## begin
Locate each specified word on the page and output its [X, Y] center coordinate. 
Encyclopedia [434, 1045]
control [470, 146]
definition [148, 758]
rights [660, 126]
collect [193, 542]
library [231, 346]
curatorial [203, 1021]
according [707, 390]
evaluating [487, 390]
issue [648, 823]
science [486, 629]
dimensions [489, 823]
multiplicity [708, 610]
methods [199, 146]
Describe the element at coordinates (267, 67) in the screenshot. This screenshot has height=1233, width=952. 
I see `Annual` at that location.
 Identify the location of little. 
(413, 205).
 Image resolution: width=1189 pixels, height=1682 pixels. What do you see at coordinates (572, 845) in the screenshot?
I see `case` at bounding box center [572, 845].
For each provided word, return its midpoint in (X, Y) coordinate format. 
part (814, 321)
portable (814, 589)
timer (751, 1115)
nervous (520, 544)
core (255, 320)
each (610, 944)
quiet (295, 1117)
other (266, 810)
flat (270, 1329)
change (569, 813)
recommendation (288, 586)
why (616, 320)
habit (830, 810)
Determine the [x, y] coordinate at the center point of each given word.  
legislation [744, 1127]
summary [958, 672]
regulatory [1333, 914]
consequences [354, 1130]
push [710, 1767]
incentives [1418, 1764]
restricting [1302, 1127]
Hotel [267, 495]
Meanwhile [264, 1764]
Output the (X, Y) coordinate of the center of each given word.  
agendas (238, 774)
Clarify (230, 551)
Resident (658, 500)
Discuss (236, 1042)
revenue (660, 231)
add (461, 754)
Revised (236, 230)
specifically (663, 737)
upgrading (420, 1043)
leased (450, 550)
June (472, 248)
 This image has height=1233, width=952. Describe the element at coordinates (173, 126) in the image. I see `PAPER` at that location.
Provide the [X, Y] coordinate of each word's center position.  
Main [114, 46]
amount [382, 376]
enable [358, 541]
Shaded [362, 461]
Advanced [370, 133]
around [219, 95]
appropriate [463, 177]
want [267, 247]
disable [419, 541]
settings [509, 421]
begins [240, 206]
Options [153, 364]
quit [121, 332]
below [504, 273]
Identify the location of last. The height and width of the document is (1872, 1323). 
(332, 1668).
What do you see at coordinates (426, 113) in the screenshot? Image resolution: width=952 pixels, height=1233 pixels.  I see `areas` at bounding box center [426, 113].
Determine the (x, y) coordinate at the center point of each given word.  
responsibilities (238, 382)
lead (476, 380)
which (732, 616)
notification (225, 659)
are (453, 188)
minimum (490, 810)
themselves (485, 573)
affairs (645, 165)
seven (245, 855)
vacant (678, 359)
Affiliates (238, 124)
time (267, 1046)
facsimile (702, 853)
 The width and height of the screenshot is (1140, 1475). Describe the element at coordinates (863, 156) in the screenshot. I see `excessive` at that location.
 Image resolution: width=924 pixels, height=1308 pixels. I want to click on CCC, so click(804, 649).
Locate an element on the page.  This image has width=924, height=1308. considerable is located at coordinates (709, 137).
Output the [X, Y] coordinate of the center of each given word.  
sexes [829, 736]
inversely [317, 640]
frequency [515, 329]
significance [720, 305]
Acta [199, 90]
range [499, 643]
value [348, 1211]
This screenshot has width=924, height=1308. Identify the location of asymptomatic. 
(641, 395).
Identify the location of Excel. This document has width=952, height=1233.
## end
SHORT EXERCISE ->
Lay out every line of the entries above as a Markdown table with the columns "No." and "Entry", putting the row number in the first column and the line in the second. Leave out any blank lines.

ANSWER ->
| No. | Entry |
|---|---|
| 1 | Locate each specified word on the page and output its [X, Y] center coordinate.  |
| 2 | Encyclopedia [434, 1045] |
| 3 | control [470, 146] |
| 4 | definition [148, 758] |
| 5 | rights [660, 126] |
| 6 | collect [193, 542] |
| 7 | library [231, 346] |
| 8 | curatorial [203, 1021] |
| 9 | according [707, 390] |
| 10 | evaluating [487, 390] |
| 11 | issue [648, 823] |
| 12 | science [486, 629] |
| 13 | dimensions [489, 823] |
| 14 | multiplicity [708, 610] |
| 15 | methods [199, 146] |
| 16 | Describe the element at coordinates (267, 67) in the screenshot. This screenshot has height=1233, width=952.  |
| 17 | I see `Annual` at that location. |
| 18 |  Identify the location of little.  |
| 19 | (413, 205). |
| 20 |  Image resolution: width=1189 pixels, height=1682 pixels. What do you see at coordinates (572, 845) in the screenshot? |
| 21 | I see `case` at bounding box center [572, 845]. |
| 22 | For each provided word, return its midpoint in (X, Y) coordinate format.  |
| 23 | part (814, 321) |
| 24 | portable (814, 589) |
| 25 | timer (751, 1115) |
| 26 | nervous (520, 544) |
| 27 | core (255, 320) |
| 28 | each (610, 944) |
| 29 | quiet (295, 1117) |
| 30 | other (266, 810) |
| 31 | flat (270, 1329) |
| 32 | change (569, 813) |
| 33 | recommendation (288, 586) |
| 34 | why (616, 320) |
| 35 | habit (830, 810) |
| 36 | Determine the [x, y] coordinate at the center point of each given word.   |
| 37 | legislation [744, 1127] |
| 38 | summary [958, 672] |
| 39 | regulatory [1333, 914] |
| 40 | consequences [354, 1130] |
| 41 | push [710, 1767] |
| 42 | incentives [1418, 1764] |
| 43 | restricting [1302, 1127] |
| 44 | Hotel [267, 495] |
| 45 | Meanwhile [264, 1764] |
| 46 | Output the (X, Y) coordinate of the center of each given word.   |
| 47 | agendas (238, 774) |
| 48 | Clarify (230, 551) |
| 49 | Resident (658, 500) |
| 50 | Discuss (236, 1042) |
| 51 | revenue (660, 231) |
| 52 | add (461, 754) |
| 53 | Revised (236, 230) |
| 54 | specifically (663, 737) |
| 55 | upgrading (420, 1043) |
| 56 | leased (450, 550) |
| 57 | June (472, 248) |
| 58 |  This image has height=1233, width=952. Describe the element at coordinates (173, 126) in the image. I see `PAPER` at that location. |
| 59 | Provide the [X, Y] coordinate of each word's center position.   |
| 60 | Main [114, 46] |
| 61 | amount [382, 376] |
| 62 | enable [358, 541] |
| 63 | Shaded [362, 461] |
| 64 | Advanced [370, 133] |
| 65 | around [219, 95] |
| 66 | appropriate [463, 177] |
| 67 | want [267, 247] |
| 68 | disable [419, 541] |
| 69 | settings [509, 421] |
| 70 | begins [240, 206] |
| 71 | Options [153, 364] |
| 72 | quit [121, 332] |
| 73 | below [504, 273] |
| 74 | Identify the location of last. The height and width of the document is (1872, 1323).  |
| 75 | (332, 1668). |
| 76 | What do you see at coordinates (426, 113) in the screenshot? Image resolution: width=952 pixels, height=1233 pixels.  I see `areas` at bounding box center [426, 113]. |
| 77 | Determine the (x, y) coordinate at the center point of each given word.   |
| 78 | responsibilities (238, 382) |
| 79 | lead (476, 380) |
| 80 | which (732, 616) |
| 81 | notification (225, 659) |
| 82 | are (453, 188) |
| 83 | minimum (490, 810) |
| 84 | themselves (485, 573) |
| 85 | affairs (645, 165) |
| 86 | seven (245, 855) |
| 87 | vacant (678, 359) |
| 88 | Affiliates (238, 124) |
| 89 | time (267, 1046) |
| 90 | facsimile (702, 853) |
| 91 |  The width and height of the screenshot is (1140, 1475). Describe the element at coordinates (863, 156) in the screenshot. I see `excessive` at that location. |
| 92 |  Image resolution: width=924 pixels, height=1308 pixels. I want to click on CCC, so click(804, 649). |
| 93 | Locate an element on the page.  This image has width=924, height=1308. considerable is located at coordinates (709, 137). |
| 94 | Output the [X, Y] coordinate of the center of each given word.   |
| 95 | sexes [829, 736] |
| 96 | inversely [317, 640] |
| 97 | frequency [515, 329] |
| 98 | significance [720, 305] |
| 99 | Acta [199, 90] |
| 100 | range [499, 643] |
| 101 | value [348, 1211] |
| 102 | This screenshot has width=924, height=1308. Identify the location of asymptomatic.  |
| 103 | (641, 395). |
| 104 | Identify the location of Excel. This document has width=952, height=1233. |